- TEXT EXCERPT
Do you hear what's going on here? When God gives His law at Mount Sinai and He descends from heaven, He descends in that cloud of smoke with the thunder and the lightning. And this is a dramatic moment in human history when God descends to the top of Mount Sinai and invites only Moses to come up into His immediate presence to receive the law. And He puts certain laws at the bottom of the mountain saying, Don't come near to the people. Well then the people, after they hear the law, and they've seen from afar off the lightning, and they've heard the thundering, and they see this cloud descending upon the mountain, they come to Moses and they said, Moses, you speak to us and we'll listen, but whatever you do, don't let God speak to us because we will die. And the people made distance between themselves and the real presence of God.

Now here's what I want you to understand. That was not an isolated moment in human history. It's in our fallen nature. It is our preference to listen to men rather than to God.

We don't want to enter too closely into the presence of God because to enter into the immediate presence of God is to enter into that place of holy terror where the creature trembles and fears for his very life. Now, just a few pages later, we get another historical record for us where in chapter 32 we read in verse 15 these words, And Moses turned and went down from the mountain, and the two tablets of the testimony were in his hand. And the tablets were written on both sides, and on the one side and on the other they were written. And now the tablets were the work of God, and the writing was the writing of God engraved on the tablets. And when Joshua heard the noise of the people as they shouted, he said to Moses, There's a noise of war in the camp.

Now you get the picture. Moses is coming down from the mountain with the two tablets of stone, and Joshua meets him as he descends. And then in the distance he hears this enormous roar of people screaming and shouting. And Joshua says, Moses, it's the noise of war. You know, while you've been gone a battle must have broken out because we hear this kind of yelling and screaming and shouting.

It can only mean the presence of war. But Moses said, It's not the noise of the shout of victory, and it's not the noise of the cry of defeat, but it's the sound of singing I hear. Now, the sound of the singing that Moses and Joshua heard coming from the distance was so lusty, so loud, so enthusiastic that it was mistaken for the sounds of war. What Moses and Joshua were hearing from a distance was arguably the most well-attended worship service in the history of the planet, where every single person from the camp of Israel came out to worship. And the choir was singing with greater enthusiasm. The whole multitude was singing with such enthusiasm.

Their music was so popular that everybody joined in. Now if you've ever been to church on Sunday morning and watch what happens when the hymn is being sung. I stand up there in front of my congregation. I look back there, and I've watched the congregation during the singing of hymns. And there are some people who look transfixed. They're enraptured as they sing the hymns, and they're just singing out with all of their hearts. There are others who stand there and sort of move their lips and kind of mumble, and they're not really much engaged. And there are other people who will stand throughout the whole hymn with their lips tightly sealed, never singing a mumbling word.

(Records for locating described items)
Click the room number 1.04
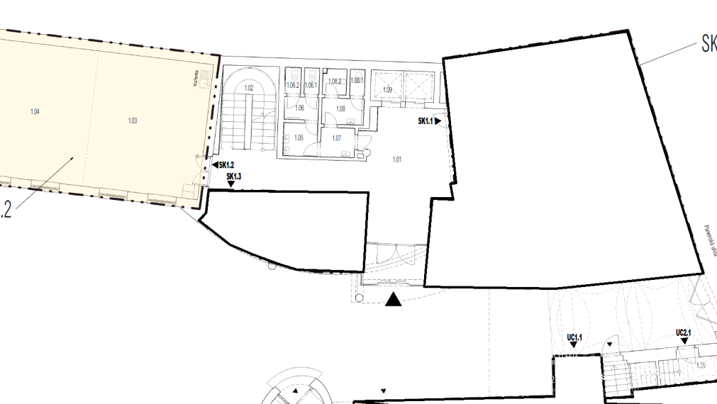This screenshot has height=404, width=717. click(35, 113)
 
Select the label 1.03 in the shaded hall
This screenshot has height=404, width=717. click(132, 120)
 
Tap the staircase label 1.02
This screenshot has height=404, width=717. click(248, 89)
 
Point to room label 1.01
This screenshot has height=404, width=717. click(397, 159)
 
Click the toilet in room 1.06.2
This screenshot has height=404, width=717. click(293, 74)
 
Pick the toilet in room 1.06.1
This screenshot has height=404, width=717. click(311, 74)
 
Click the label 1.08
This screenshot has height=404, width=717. click(340, 108)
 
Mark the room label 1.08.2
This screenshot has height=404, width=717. click(335, 82)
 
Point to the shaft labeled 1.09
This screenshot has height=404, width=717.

- EXERCISES TO COMPLETE
[1] Repeat the part of the sermon on Moses at Mount Sinai starting at "Their music was" and ending at "a mumbling word.".
[2] Rewrite the records starting at the line that contains "Click the label 1.08" and ending at the last line of the records, requests included, with every click coordinate in the answers multiplied by 0.35 and rounded to a whole number, halves rounded up. Give only those lines.

- WRITTEN ANSWERS
[1]
Their music was so popular that everybody joined in. Now if you've ever been to church on Sunday morning and watch what happens when the hymn is being sung. I stand up there in front of my congregation. I look back there, and I've watched the congregation during the singing of hymns. And there are some people who look transfixed. They're enraptured as they sing the hymns, and they're just singing out with all of their hearts. There are others who stand there and sort of move their lips and kind of mumble, and they're not really much engaged. And there are other people who will stand throughout the whole hymn with their lips tightly sealed, never singing a mumbling word.

[2]
Click the label 1.08
This screenshot has height=404, width=717. click(119, 38)
 
Mark the room label 1.08.2
This screenshot has height=404, width=717. click(117, 29)
 
Point to the shaft labeled 1.09
This screenshot has height=404, width=717.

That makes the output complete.